* [任务简述]
将下面全部各行改写为Markdown表格，两列分别命名为“序号”和“行内容”，空行不计入。表格中不要包含图片。

一组数据
===============
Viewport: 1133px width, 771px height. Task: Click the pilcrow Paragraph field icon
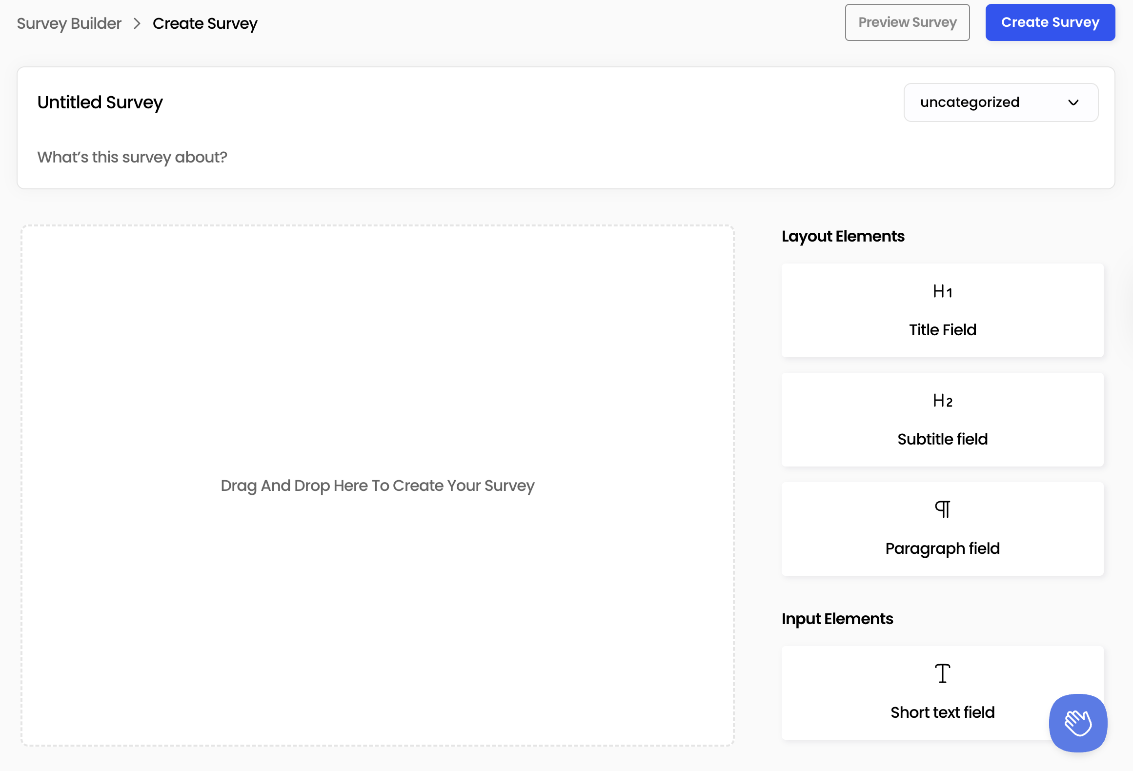942,508
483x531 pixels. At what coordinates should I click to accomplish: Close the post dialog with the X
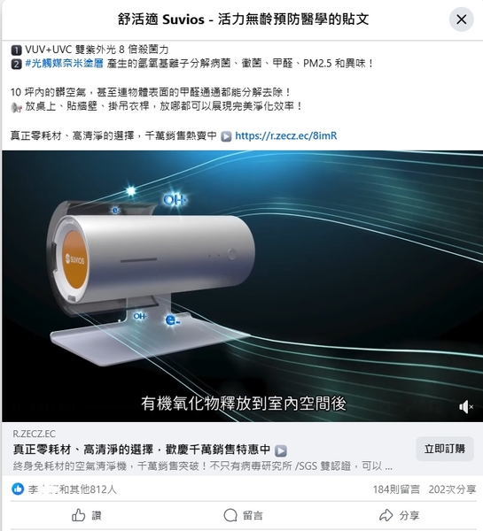462,19
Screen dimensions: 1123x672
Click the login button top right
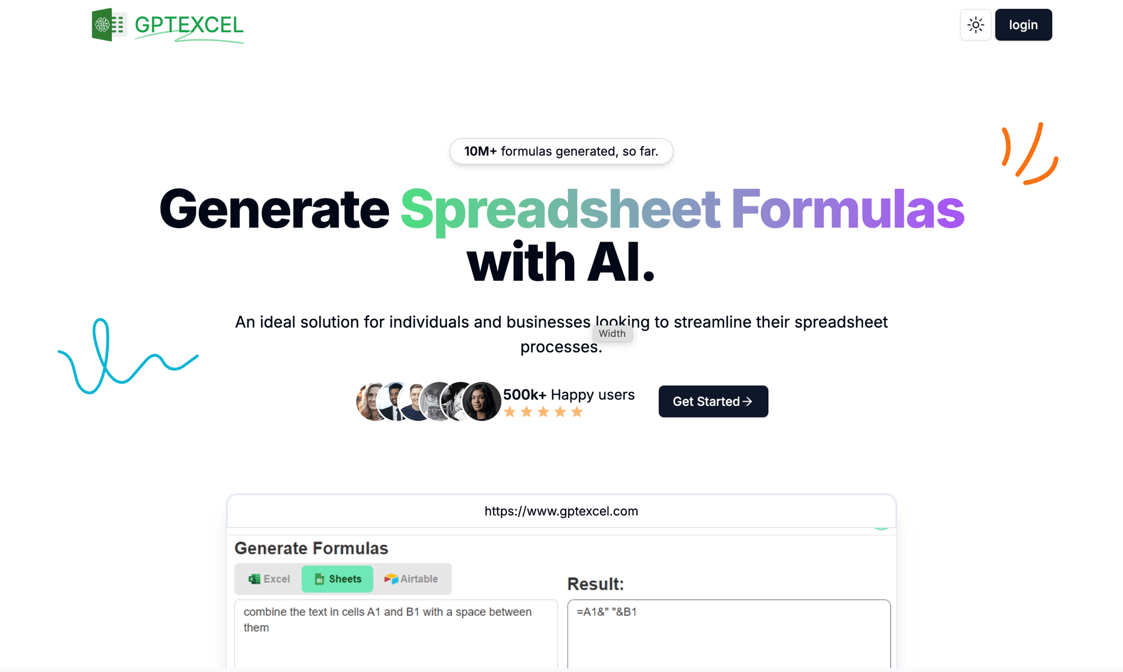coord(1023,24)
===============
* [完整答案]
| 序号 | 行内容 |
|---|---|
| 1 | Viewport: 1133px width, 771px height. Task: Click the pilcrow Paragraph field icon |
| 2 | 942,508 |
| 3 | 483x531 pixels. At what coordinates should I click to accomplish: Close the post dialog with the X |
| 4 | 462,19 |
| 5 | Screen dimensions: 1123x672 |
| 6 | Click the login button top right |
| 7 | coord(1023,24) |